Using the data that follows, return exactly the lines from the one that contains "Given: Click the Δ Four weeks column header" through the one that contains "Task: Open Learn more about security updates", ends included.

=-=-=

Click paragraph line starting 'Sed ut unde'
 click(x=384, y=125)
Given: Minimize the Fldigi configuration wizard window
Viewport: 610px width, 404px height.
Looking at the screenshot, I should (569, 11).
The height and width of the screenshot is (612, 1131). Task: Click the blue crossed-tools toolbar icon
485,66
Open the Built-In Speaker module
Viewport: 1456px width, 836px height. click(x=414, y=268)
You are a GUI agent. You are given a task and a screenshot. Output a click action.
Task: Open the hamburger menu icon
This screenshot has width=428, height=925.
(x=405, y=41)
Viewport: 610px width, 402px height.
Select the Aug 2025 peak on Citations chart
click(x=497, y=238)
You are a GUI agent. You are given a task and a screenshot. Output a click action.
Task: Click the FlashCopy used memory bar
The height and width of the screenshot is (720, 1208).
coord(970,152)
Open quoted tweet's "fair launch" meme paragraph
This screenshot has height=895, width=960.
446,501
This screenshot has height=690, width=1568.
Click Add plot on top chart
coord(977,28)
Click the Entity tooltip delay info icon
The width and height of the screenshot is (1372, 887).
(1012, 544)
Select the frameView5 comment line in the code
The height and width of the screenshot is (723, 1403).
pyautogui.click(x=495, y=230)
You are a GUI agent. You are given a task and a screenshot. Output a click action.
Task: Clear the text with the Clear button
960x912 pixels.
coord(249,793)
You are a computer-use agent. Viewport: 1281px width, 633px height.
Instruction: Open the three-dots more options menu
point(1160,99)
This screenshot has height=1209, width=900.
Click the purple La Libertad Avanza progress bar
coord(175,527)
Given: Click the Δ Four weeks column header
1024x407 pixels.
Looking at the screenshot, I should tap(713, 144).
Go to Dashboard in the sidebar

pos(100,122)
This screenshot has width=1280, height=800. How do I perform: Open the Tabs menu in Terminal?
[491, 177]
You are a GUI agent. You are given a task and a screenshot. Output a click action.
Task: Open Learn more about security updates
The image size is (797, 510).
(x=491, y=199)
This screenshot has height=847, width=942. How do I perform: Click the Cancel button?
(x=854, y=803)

=-=-=

◆ Your response
Given: Click the Δ Four weeks column header
1024x407 pixels.
Looking at the screenshot, I should tap(713, 144).
Go to Dashboard in the sidebar

pos(100,122)
This screenshot has width=1280, height=800. How do I perform: Open the Tabs menu in Terminal?
[491, 177]
You are a GUI agent. You are given a task and a screenshot. Output a click action.
Task: Open Learn more about security updates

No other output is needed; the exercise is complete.